本文
2022年4月23日土曜日

『夏草の賦(上)』

 最近、BSで「街道をゆく」が放送され始めて以来、もっぱら司馬作品といえば『街道をゆく』シリーズを読んでいる。司馬作品を読み始めて3年半。人よりも何十年と遅れて読み始めた司馬作品だが、いまだに色褪せることなくはまっている。元気な間にと司馬作品全読破を目指している。司馬作品といえば坂本龍馬。今夜の世界ふしぎ発見は坂本龍馬に関する番組のようだ。

 司馬遼太郎自身、坂本龍馬に魅せられている。魅せられているといえば昨日読み終えた『街道をゆく』の「モンゴル紀行」のいたるところに司馬遼太郎の「モンゴルへの愛」が感じられる。今のモンゴル国(外モンゴル)へは出かけていない。が、元気なうちに是非とも行ってみたい。

 先日、女性誌を図書館で読んでいると黒柳徹子と萩本欽一の記事があった。この2人は生き方に関心がある。元気で長生きしている人は何かしらポリシーがある。黒柳徹子は100歳で政界を目指している。欽ちゃんは暇つぶしにと3つ探して実行している。

 自分の年齢を思うといろいろと行動に制限をかけてしまう。ここは2人を見習って自分自身の行動にブレーキを掛けずいつまでもやりたいことをやっていこう、と改めて気づかされた。まだまだ外国へ行こうとの気持ちも夢で終わらせてはいけない。母は父なきあと75歳からが青春だった。88歳で怪我をするまで国内の旅を楽しんだ。

 そう思えばまだまだ元気だ。なんだってやれる。

 ともあれ今日も元気で楽しく過ごしましょう!

 以下は以前に読んだ『夏草の賦(上)』(司馬遼太郎 文藝春秋、2013年新装版16刷)から気になる箇所を抜粋。

★――臆病者ならば信頼しうる。というのである。聞きちがえたか、と菜々はわが耳を疑った。が、元親は、臆病者こそ智者の証拠であり、臆病者こそ智恵のもとである、といった。智恵がある者でなければ臆病にならない、とも元親はいう。……元親にいわせれば、勇気などは天性のものではない。臆病者が、自分自身を練り、言いきかせ、智恵をもってみずからを鼓舞することによってかろうじて得られるもので、いわば後天的なものである、という。(93p)

★一領具足とは、屯田兵のことである。平素は田を耕し、農耕に出るときには具足櫃を田の畔に置き、槍をつきたて、槍の先に兵糧をゆわえておく。城から陣ぶれ(動員)の貝がきこえわたってくると、クワ・スキをほうり出し、その場から出陣してゆく。具足は一領、馬は替え馬なしの一頭で戦場を走りまわるためにその呼称ができた。のちに土佐馬の獰猛さと一両具足の勇猛さが土佐人の象徴のようにいわれるようになり、後世、この階層が郷士になり、幕末この階層から土佐藩の勤王奔走の志士のほとんどが出たことを思えば、元親のこのときの発想は日本史的な事件であったといっていい。(107p)

出題課題
1. 本文から「そう思えばまだまだ元気だ。なんだってやれる。」から「たといっていい。(107p)」までの部分を、両端の語句も含めて正確に引用してください。
2. 司馬作品の読書をつづった本文について、最後の文の後に続く文章を書いてください。

データセット内容
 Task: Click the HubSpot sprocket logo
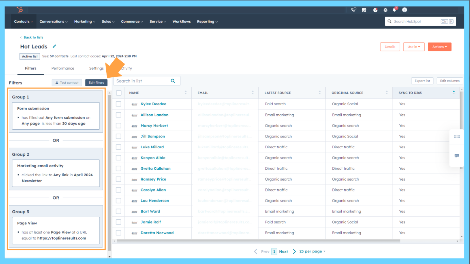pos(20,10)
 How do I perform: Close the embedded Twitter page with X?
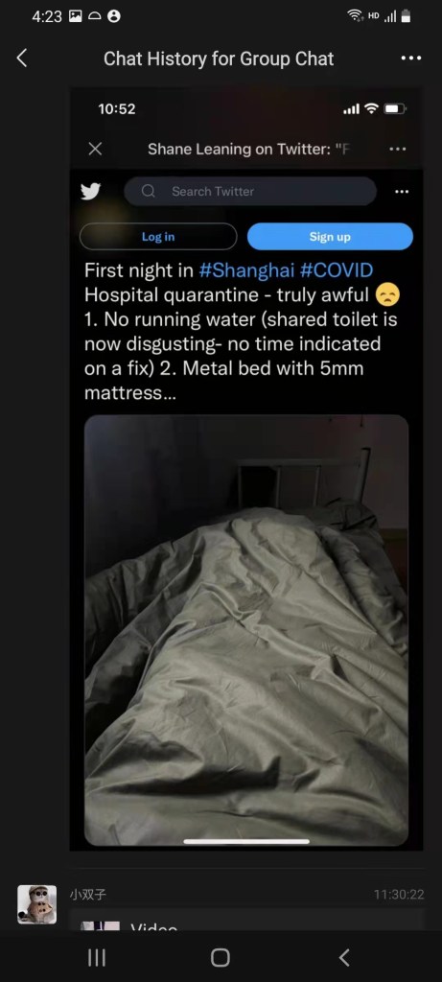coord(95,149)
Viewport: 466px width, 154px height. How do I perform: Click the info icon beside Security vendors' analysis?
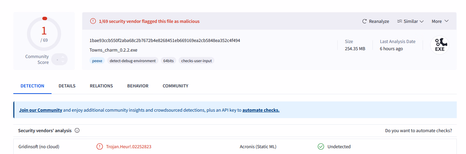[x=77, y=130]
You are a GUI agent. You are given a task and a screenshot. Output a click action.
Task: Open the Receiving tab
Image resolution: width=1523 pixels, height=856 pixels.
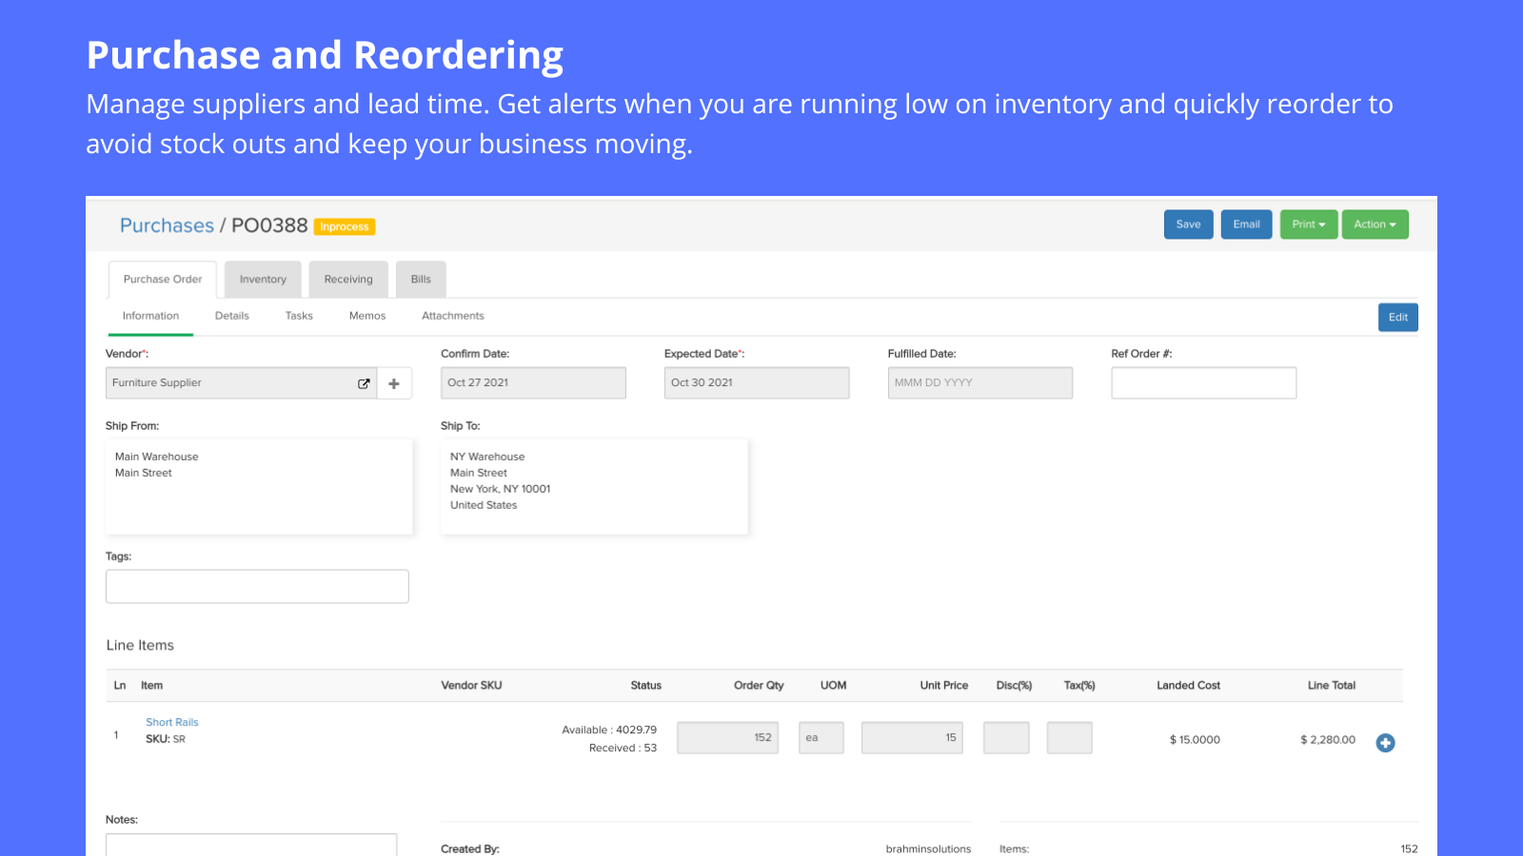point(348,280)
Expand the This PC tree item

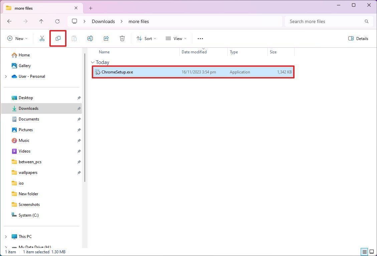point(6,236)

---

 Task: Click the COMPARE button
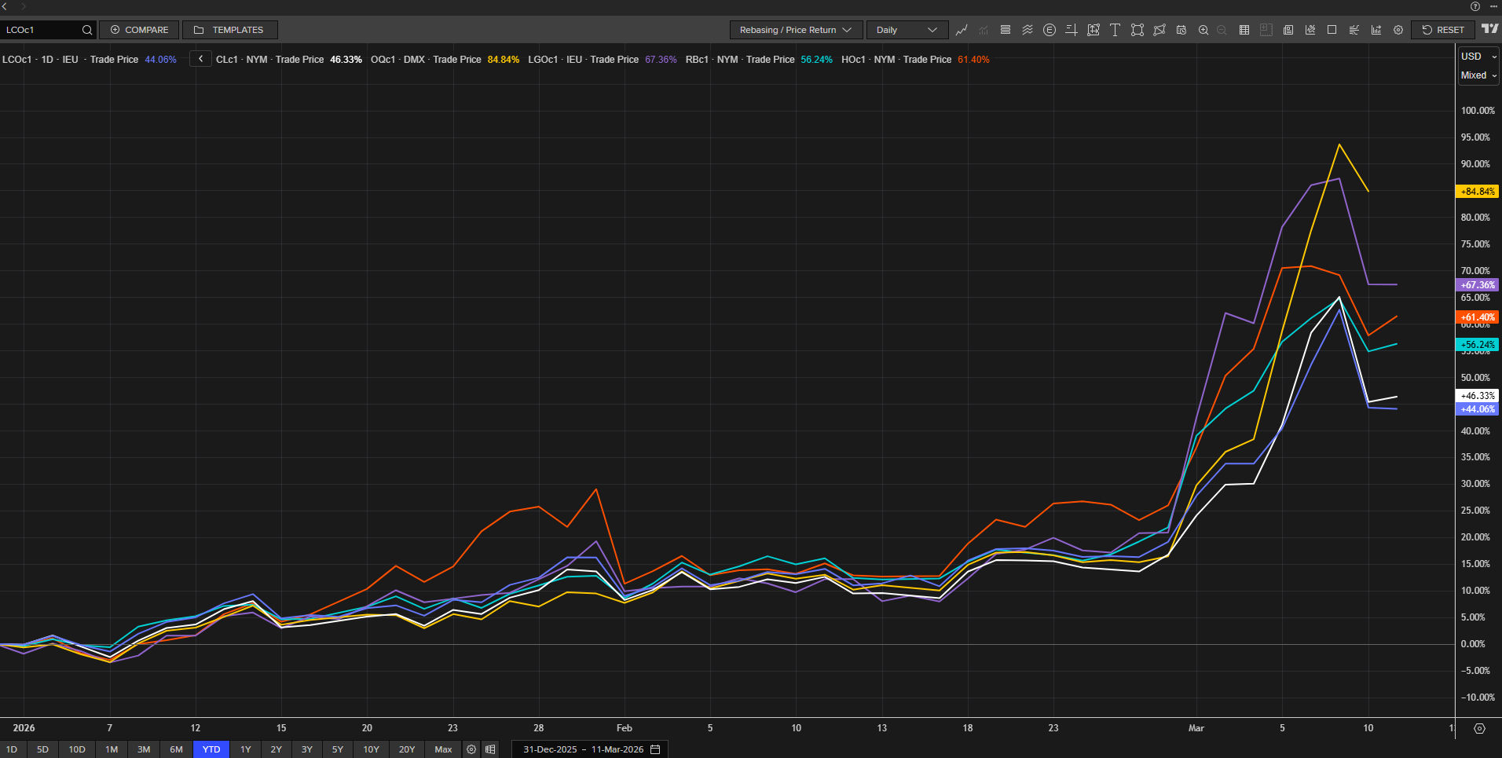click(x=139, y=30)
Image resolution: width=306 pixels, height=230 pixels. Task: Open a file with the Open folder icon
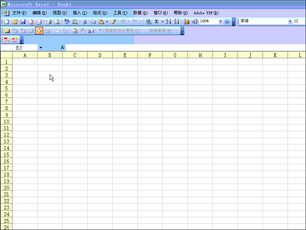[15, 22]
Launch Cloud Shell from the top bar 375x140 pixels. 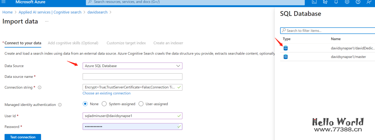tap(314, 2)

--

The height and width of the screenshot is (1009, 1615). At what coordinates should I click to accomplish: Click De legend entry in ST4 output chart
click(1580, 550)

課題別解答
1.
そう思えばまだまだ元気だ。なんだってやれる。

 ともあれ今日も元気で楽しく過ごしましょう!

 以下は以前に読んだ『夏草の賦(上)』(司馬遼太郎 文藝春秋、2013年新装版16刷)から気になる箇所を抜粋。

★――臆病者ならば信頼しうる。というのである。聞きちがえたか、と菜々はわが耳を疑った。が、元親は、臆病者こそ智者の証拠であり、臆病者こそ智恵のもとである、といった。智恵がある者でなければ臆病にならない、とも元親はいう。……元親にいわせれば、勇気などは天性のものではない。臆病者が、自分自身を練り、言いきかせ、智恵をもってみずからを鼓舞することによってかろうじて得られるもので、いわば後天的なものである、という。(93p)

★一領具足とは、屯田兵のことである。平素は田を耕し、農耕に出るときには具足櫃を田の畔に置き、槍をつきたて、槍の先に兵糧をゆわえておく。城から陣ぶれ(動員)の貝がきこえわたってくると、クワ・スキをほうり出し、その場から出陣してゆく。具足は一領、馬は替え馬なしの一頭で戦場を走りまわるためにその呼称ができた。のちに土佐馬の獰猛さと一両具足の勇猛さが土佐人の象徴のようにいわれるようになり、後世、この階層が郷士になり、幕末この階層から土佐藩の勤王奔走の志士のほとんどが出たことを思えば、元親のこのときの発想は日本史的な事件であったといっていい。(107p)

2.
★なぜ公家が尊いのか。菜々が察するに、それはおそらく、日本国中の血の総本家であるからであろう。六十余州に盤踞する大小の貴族は、藤原氏、源氏、平氏、橘氏などを名乗り、その遠祖はみな京の貴種から出たと称している。それらの血の総元締めが公家であった。(156p)

★茶という新興芸術は、京の武家や堺の町人を中心にもてはやされてきたが、すべて伝統のなかで生きている公家の場合は、これを積極的にやろうとする者はまれだった。公家の場合には、連歌がある。連歌も茶道と同様、雑多な階級が一堂に会して礼式にこだわらずに会話を楽しむことができるえがたい対人接触の形式だが、これは公家が得意とした。(158p)

★夫が妻と離別して後妻をもらったりするとき、前妻が、自分の一族の女どもや女中をひきいて台所用具を武器とし、後妻の家に討ち入り、台所や調度をこなぐなにくだく。むろん後妻のほうでも女どもをひきいて散々に戦う。それをうわなり討ちと言い、この時代、つまり戦国風俗のひとつとして天下に流行していた。(162p)

★柿も熟すれば落つ。事というものはときに策をもちいず自然を待つほうがいい場合がある。(198p)

★――土佐の守。と名乗った。武家の官位は、本来ならば将軍の手を経て朝廷に奏請し、朝廷で除目されてはじめて正式なものになるのだが、乱世ではそういうこともなく、諸国の豪族のほとんどが勝手にそういう官を称しており、この点では元親も変わりがない。(201p)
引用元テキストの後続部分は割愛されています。